Dans le Sud, il est assez difficile d’organiser ce genre de manifestation, car nous ne sommes pas assez nombreux. Je découvre à Paris une aubaine : il est possible de pratiquer quotidiennement, et quand nous connaissons l’importance de l’exercice pour nous améliorer et progresser, ceci devient une opportunité intéressante. Je me relance mon apprentissage en discutant avec d’autres hypnotiseurs.
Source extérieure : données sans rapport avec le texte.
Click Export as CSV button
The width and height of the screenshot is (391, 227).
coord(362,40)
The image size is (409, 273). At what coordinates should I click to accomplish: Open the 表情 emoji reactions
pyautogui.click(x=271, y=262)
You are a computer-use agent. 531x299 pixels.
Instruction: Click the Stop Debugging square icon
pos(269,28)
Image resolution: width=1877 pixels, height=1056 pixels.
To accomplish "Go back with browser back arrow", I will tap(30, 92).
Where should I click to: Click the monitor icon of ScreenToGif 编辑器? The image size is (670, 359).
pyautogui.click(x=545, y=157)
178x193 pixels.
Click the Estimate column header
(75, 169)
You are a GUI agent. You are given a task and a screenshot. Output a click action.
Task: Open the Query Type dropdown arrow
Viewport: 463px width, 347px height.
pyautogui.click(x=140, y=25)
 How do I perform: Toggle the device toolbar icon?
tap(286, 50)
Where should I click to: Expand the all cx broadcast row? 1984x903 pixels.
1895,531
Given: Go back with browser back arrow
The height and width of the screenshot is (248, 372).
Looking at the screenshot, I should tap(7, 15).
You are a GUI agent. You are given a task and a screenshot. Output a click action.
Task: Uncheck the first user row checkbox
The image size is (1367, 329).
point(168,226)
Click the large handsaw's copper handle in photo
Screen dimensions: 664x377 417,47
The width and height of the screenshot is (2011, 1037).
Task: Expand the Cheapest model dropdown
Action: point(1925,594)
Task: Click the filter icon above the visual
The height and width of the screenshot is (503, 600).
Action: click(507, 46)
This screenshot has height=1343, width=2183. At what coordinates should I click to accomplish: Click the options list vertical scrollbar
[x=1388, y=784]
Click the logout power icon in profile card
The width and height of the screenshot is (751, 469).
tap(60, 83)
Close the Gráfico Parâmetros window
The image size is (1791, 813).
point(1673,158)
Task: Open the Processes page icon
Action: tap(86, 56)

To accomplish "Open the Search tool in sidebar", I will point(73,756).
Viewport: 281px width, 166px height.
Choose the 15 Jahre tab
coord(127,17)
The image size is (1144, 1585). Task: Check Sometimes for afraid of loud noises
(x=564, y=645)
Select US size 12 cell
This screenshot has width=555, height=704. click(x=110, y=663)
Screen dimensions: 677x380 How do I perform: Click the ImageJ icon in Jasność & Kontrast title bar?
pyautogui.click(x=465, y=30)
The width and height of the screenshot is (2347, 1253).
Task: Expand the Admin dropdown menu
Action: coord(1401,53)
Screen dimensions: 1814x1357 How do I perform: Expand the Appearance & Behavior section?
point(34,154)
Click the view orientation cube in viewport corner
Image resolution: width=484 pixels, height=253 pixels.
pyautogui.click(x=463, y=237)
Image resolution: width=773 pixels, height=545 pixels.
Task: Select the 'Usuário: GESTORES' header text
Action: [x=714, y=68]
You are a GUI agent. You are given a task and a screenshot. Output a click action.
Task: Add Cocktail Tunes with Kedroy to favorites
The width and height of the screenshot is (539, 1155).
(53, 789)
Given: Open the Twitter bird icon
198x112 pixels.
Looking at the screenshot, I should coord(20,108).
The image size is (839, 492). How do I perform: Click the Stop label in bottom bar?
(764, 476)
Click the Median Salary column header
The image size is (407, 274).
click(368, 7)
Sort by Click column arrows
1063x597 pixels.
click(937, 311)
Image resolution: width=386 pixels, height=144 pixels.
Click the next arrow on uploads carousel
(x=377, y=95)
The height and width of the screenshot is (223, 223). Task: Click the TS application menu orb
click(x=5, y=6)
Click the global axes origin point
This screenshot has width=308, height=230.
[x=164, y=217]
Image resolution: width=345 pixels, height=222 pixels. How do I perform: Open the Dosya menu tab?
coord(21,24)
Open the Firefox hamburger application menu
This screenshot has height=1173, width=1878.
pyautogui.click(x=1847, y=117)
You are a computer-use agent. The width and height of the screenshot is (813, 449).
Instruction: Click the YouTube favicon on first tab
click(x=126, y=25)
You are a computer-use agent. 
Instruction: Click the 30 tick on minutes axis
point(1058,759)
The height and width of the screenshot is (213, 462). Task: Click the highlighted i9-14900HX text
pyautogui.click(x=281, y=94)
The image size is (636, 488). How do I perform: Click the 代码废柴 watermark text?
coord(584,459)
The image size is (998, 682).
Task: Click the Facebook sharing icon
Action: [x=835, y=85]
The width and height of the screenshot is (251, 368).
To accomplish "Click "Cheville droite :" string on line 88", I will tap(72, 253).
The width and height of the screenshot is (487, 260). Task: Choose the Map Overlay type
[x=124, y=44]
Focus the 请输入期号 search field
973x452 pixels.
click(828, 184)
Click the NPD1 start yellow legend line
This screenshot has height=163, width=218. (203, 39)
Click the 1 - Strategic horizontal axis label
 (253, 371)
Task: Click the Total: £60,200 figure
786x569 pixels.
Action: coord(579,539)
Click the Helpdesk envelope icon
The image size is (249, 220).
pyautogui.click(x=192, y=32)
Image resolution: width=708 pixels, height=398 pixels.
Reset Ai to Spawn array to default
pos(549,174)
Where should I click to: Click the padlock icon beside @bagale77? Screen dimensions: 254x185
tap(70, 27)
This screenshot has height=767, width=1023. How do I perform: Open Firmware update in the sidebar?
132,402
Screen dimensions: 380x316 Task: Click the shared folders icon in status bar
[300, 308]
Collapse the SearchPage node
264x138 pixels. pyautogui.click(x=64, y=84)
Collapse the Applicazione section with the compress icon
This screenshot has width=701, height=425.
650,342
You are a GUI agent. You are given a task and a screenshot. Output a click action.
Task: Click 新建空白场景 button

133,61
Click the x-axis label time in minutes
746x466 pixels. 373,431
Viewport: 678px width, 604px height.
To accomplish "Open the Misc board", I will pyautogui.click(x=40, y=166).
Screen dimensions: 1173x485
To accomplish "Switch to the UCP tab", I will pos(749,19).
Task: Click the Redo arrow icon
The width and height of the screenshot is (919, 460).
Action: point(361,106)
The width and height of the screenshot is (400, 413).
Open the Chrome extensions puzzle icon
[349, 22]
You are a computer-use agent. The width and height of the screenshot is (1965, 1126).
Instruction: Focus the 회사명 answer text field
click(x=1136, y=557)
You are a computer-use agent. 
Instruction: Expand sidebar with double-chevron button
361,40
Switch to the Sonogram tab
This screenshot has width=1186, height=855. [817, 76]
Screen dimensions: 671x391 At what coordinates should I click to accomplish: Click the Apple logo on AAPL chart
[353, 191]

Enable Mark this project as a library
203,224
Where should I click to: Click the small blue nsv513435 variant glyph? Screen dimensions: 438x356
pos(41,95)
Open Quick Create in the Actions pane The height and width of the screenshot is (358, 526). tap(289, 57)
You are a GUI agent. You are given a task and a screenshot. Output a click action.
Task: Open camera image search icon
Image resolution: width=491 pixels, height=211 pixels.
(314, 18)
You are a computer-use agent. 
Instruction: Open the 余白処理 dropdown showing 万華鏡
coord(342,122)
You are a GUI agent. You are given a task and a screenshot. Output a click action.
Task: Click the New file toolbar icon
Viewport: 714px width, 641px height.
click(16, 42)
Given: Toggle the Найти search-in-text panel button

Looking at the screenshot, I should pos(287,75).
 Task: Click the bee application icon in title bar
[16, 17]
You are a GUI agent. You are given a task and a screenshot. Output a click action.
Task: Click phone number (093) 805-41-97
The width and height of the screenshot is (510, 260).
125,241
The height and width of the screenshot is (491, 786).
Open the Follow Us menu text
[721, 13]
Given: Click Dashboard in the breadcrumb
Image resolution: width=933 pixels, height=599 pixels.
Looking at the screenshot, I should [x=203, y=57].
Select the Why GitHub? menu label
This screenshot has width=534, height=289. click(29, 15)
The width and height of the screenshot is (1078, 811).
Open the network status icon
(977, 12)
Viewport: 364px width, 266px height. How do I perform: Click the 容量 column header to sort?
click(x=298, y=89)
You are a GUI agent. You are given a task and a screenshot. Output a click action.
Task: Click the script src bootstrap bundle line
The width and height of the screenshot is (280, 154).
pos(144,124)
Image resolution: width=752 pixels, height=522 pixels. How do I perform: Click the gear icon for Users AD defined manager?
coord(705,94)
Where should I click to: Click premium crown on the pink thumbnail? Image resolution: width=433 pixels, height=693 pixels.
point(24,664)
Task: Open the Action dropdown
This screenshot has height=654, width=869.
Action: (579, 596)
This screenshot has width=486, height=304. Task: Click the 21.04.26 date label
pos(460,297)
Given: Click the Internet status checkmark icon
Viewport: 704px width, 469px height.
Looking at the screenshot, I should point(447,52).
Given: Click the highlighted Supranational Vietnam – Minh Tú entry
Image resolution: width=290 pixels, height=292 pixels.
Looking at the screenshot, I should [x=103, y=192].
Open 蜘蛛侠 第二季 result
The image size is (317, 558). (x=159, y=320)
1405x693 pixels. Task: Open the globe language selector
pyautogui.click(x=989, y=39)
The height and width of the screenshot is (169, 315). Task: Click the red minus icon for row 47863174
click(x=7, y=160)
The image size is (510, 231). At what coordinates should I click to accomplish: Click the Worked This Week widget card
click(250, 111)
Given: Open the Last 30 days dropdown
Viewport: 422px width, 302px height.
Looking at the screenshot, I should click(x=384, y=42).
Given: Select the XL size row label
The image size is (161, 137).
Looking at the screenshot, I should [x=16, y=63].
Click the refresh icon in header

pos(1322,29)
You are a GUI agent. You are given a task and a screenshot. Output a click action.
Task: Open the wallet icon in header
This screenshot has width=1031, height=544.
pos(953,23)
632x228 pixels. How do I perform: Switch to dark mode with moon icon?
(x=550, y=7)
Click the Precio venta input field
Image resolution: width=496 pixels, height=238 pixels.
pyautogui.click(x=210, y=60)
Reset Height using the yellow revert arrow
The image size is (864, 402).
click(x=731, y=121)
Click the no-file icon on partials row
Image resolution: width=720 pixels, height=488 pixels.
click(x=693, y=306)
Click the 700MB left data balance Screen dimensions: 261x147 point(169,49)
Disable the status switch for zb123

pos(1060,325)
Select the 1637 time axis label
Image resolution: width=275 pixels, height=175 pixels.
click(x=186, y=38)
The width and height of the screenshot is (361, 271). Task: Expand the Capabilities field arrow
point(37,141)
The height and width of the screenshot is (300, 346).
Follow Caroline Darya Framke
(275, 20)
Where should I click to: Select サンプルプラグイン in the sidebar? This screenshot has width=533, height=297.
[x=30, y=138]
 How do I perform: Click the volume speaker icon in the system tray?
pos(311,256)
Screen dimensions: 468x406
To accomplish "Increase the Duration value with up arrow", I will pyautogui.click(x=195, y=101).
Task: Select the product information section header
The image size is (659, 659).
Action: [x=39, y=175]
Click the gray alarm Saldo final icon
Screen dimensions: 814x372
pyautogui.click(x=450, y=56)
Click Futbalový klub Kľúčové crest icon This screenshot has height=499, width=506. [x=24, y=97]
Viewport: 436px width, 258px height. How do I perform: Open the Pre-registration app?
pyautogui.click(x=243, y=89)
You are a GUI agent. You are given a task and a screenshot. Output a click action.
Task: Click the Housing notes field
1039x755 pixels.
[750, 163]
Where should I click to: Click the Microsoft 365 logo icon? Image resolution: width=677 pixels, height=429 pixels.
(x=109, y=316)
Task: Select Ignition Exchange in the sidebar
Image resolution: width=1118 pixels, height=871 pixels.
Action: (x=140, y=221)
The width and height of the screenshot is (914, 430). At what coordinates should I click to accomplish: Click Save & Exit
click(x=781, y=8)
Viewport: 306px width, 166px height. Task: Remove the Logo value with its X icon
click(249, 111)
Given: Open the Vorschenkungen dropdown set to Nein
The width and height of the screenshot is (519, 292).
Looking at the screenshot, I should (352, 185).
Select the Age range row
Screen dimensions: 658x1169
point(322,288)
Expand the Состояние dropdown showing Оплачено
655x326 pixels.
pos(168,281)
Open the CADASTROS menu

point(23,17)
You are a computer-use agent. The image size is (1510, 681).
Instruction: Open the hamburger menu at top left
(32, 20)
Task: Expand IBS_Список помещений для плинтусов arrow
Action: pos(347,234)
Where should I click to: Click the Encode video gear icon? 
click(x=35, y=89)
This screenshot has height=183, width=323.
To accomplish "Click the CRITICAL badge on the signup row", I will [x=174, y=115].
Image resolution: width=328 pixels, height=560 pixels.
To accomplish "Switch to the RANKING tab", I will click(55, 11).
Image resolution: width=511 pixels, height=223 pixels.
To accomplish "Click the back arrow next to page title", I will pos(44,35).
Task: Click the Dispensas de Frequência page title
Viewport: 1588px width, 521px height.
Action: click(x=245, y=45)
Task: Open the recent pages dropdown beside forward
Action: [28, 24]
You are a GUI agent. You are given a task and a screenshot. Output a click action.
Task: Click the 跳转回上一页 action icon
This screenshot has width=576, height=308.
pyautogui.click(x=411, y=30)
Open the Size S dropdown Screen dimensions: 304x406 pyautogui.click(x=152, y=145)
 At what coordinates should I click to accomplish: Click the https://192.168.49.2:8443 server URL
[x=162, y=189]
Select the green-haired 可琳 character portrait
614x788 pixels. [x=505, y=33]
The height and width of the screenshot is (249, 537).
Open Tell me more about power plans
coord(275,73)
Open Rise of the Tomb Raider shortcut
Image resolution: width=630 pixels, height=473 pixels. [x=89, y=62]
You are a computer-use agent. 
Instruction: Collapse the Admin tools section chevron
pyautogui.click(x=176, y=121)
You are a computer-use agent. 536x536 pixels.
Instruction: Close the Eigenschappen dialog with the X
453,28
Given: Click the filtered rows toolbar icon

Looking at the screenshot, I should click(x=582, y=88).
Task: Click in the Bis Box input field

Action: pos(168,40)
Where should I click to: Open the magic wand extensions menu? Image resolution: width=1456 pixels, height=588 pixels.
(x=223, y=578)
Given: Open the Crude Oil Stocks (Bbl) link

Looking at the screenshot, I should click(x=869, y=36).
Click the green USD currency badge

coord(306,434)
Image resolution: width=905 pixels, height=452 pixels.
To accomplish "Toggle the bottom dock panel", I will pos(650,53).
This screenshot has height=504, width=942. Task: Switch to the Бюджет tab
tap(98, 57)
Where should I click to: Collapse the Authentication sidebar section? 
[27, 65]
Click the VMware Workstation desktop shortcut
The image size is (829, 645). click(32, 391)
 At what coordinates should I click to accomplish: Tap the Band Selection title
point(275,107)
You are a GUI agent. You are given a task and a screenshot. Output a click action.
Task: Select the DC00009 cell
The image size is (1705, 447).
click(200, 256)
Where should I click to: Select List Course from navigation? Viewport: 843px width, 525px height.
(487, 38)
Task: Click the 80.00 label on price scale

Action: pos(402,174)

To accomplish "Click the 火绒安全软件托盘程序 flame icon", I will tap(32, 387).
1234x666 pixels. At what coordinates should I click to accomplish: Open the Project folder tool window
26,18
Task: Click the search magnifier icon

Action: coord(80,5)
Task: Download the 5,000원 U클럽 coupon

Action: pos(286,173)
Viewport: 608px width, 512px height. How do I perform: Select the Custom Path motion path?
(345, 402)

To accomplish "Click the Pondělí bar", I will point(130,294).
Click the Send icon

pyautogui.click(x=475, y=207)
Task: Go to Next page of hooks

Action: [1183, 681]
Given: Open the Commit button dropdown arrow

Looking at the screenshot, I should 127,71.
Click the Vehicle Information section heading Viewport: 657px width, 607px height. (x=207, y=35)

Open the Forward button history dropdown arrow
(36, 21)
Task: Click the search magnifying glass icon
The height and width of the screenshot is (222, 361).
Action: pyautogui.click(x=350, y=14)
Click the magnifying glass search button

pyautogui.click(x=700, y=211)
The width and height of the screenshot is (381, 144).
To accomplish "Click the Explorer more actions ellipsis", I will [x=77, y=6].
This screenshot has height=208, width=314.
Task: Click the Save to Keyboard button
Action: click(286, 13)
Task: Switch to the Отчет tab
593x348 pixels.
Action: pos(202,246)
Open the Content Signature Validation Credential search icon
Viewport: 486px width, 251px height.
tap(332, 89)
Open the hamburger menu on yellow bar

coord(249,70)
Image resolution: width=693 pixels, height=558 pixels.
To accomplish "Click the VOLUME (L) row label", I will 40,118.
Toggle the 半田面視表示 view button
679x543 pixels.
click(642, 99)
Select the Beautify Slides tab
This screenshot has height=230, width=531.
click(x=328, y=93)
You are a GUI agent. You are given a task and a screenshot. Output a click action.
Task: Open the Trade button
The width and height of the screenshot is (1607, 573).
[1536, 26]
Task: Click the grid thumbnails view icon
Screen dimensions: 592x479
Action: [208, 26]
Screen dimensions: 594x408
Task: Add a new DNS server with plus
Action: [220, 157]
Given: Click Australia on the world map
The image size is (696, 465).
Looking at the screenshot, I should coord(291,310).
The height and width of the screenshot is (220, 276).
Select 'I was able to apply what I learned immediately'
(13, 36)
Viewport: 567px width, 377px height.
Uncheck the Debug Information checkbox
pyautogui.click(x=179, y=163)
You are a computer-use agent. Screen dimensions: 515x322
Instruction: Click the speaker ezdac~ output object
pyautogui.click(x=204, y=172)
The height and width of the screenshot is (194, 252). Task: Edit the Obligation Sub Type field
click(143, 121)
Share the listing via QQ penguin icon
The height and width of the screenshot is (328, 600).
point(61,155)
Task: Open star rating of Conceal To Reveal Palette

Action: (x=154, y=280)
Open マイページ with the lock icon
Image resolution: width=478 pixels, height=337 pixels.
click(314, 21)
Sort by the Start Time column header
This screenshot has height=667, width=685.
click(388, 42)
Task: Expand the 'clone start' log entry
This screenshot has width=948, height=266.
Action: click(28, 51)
L’hypnose est basée sur quatre ou cinq phases à respecter. Elle débute par les prolégomènes, se poursuit avec l’induction puis un approfondissement avant de déboucher sur les jeux. À chaque étape il est impératif de constamment vérifier l’état de réception de la personne face à nous, de tester en permanence le volontaire. Ces tests permettent de vérifier que la personne continue de suivre nos paroles. Un des principes de l’hypnose est de placer au fur et à mesure des suggestions de plus en plus fortes, tout en évitant un décrochage de la réceptivité.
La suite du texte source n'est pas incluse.